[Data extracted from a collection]
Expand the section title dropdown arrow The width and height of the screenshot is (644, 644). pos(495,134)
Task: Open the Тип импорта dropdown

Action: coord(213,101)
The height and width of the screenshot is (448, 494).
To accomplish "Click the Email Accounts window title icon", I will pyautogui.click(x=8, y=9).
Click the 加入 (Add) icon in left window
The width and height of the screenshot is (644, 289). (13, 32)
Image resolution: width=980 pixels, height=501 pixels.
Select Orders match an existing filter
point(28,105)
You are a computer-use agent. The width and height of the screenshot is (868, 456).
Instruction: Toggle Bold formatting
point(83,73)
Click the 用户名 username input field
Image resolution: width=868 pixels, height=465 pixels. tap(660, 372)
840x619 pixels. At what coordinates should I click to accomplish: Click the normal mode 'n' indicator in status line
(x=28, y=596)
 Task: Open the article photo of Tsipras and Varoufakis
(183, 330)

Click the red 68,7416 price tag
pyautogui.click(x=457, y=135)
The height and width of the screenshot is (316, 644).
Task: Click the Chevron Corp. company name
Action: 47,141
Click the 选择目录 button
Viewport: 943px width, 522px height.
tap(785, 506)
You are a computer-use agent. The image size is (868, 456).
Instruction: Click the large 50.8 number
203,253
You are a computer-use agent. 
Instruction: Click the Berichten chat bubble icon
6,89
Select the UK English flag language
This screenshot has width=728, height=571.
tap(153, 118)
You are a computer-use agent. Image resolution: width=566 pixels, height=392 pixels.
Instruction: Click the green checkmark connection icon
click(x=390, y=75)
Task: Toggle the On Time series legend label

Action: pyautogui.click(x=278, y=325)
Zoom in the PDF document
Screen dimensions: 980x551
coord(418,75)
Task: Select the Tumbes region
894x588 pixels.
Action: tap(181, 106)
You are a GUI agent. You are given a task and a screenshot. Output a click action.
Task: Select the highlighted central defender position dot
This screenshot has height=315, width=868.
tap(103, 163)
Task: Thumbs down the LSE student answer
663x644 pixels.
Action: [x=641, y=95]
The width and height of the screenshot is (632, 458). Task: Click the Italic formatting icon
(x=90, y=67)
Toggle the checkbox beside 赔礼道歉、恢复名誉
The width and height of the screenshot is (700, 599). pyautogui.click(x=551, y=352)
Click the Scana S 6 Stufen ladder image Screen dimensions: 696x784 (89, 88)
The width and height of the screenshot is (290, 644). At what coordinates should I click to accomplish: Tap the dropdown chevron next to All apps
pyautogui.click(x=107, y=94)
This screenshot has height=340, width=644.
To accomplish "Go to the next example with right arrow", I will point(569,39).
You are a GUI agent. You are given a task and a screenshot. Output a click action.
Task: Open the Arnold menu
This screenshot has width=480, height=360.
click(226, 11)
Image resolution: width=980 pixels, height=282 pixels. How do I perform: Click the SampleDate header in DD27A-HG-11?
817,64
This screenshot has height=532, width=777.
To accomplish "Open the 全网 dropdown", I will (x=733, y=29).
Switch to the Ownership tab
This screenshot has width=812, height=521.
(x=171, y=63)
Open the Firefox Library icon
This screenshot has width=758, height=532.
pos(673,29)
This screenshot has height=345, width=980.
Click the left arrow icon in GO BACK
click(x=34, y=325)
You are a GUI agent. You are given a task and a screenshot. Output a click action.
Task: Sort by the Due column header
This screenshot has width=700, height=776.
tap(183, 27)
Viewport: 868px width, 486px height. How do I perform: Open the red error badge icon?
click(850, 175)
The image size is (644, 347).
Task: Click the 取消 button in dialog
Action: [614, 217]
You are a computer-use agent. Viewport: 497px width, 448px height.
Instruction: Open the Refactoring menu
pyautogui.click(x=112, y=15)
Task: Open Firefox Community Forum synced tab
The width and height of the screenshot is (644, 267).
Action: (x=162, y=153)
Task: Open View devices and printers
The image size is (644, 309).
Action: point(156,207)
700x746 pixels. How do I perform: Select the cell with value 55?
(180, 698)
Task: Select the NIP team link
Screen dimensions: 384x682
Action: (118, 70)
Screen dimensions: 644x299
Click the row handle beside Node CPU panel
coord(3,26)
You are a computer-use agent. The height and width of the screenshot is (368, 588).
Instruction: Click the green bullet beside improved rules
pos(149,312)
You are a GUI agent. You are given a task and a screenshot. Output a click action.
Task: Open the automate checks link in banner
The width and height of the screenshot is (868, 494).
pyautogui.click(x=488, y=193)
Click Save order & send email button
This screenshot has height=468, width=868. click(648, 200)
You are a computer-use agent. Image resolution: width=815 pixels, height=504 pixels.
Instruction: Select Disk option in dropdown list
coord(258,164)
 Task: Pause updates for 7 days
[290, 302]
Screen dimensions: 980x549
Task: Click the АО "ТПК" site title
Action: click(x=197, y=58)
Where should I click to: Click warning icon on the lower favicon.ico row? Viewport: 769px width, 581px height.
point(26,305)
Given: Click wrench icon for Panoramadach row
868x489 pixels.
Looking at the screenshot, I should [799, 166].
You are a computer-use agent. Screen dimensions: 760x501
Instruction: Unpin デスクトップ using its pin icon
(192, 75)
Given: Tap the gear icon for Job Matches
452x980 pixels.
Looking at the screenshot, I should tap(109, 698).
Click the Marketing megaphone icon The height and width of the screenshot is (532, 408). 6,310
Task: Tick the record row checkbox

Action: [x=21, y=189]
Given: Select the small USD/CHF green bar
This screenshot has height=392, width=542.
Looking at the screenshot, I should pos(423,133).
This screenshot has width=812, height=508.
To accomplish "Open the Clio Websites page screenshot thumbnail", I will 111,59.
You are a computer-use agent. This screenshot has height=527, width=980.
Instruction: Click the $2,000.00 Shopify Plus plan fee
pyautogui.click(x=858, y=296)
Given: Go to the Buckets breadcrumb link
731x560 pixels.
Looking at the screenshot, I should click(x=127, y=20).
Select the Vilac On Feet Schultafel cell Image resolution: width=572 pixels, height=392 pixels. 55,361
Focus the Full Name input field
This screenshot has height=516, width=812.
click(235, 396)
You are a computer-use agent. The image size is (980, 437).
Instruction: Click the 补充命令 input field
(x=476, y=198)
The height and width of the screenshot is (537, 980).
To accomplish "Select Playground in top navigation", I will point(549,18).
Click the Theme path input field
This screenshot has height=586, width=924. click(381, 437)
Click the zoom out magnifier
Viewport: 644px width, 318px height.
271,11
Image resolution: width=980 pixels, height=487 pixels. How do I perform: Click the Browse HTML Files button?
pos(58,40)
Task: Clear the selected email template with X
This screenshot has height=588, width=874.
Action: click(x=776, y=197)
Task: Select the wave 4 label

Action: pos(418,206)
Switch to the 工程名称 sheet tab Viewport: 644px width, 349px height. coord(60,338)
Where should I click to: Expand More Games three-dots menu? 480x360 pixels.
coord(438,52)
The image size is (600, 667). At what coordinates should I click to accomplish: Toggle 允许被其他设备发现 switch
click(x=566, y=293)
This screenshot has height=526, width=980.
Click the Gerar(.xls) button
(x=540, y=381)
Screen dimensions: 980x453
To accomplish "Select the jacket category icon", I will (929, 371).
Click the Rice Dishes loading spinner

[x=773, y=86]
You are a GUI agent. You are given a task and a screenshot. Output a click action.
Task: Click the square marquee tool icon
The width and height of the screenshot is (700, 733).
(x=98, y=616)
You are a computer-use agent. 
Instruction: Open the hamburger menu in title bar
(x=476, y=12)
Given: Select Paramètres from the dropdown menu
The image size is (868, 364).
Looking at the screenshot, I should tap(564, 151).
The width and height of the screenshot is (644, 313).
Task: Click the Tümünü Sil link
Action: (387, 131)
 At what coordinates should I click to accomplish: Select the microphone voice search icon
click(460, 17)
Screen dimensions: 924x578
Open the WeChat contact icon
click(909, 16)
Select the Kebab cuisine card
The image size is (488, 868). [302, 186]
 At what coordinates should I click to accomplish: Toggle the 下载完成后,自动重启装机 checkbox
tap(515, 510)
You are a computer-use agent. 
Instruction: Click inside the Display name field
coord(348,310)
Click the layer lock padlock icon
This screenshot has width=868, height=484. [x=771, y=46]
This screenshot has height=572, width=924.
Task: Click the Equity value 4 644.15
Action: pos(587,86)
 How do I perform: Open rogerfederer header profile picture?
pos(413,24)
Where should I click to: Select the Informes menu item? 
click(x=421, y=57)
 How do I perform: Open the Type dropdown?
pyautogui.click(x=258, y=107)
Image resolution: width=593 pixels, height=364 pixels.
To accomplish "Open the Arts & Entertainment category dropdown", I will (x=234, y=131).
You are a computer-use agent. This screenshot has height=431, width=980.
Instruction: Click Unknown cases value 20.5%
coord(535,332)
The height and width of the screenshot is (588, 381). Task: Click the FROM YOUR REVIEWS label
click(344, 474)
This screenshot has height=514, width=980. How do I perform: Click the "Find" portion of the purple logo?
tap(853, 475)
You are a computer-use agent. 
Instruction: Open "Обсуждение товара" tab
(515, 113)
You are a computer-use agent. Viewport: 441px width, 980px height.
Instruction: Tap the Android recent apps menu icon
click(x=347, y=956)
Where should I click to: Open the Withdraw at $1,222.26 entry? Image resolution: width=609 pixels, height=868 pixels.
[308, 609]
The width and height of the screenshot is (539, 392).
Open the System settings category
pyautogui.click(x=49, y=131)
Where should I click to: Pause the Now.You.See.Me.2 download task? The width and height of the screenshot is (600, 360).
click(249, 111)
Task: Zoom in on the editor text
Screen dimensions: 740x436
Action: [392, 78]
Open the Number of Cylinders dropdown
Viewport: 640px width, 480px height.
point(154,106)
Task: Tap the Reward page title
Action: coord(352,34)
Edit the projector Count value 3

--- EXERCISE REQUIREMENTS ---
Print the records above verbatim from their first line to the line containing "You are a computer-use agent. Image resolution: width=566", both included, and stop there.

--- RESPONSE AREA ---
Expand the section title dropdown arrow The width and height of the screenshot is (644, 644). pos(495,134)
Task: Open the Тип импорта dropdown

Action: coord(213,101)
The height and width of the screenshot is (448, 494).
To accomplish "Click the Email Accounts window title icon", I will pyautogui.click(x=8, y=9).
Click the 加入 (Add) icon in left window
The width and height of the screenshot is (644, 289). (13, 32)
Image resolution: width=980 pixels, height=501 pixels.
Select Orders match an existing filter
point(28,105)
You are a computer-use agent. The width and height of the screenshot is (868, 456).
Instruction: Toggle Bold formatting
point(83,73)
Click the 用户名 username input field
Image resolution: width=868 pixels, height=465 pixels. tap(660, 372)
840x619 pixels. At what coordinates should I click to accomplish: Click the normal mode 'n' indicator in status line
(x=28, y=596)
 Task: Open the article photo of Tsipras and Varoufakis
(183, 330)

Click the red 68,7416 price tag
pyautogui.click(x=457, y=135)
The height and width of the screenshot is (316, 644).
Task: Click the Chevron Corp. company name
Action: 47,141
Click the 选择目录 button
Viewport: 943px width, 522px height.
tap(785, 506)
You are a computer-use agent. The image size is (868, 456).
Instruction: Click the large 50.8 number
203,253
You are a computer-use agent. 
Instruction: Click the Berichten chat bubble icon
6,89
Select the UK English flag language
This screenshot has width=728, height=571.
tap(153, 118)
You are a computer-use agent. Image resolution: width=566 pixels, height=392 pixels.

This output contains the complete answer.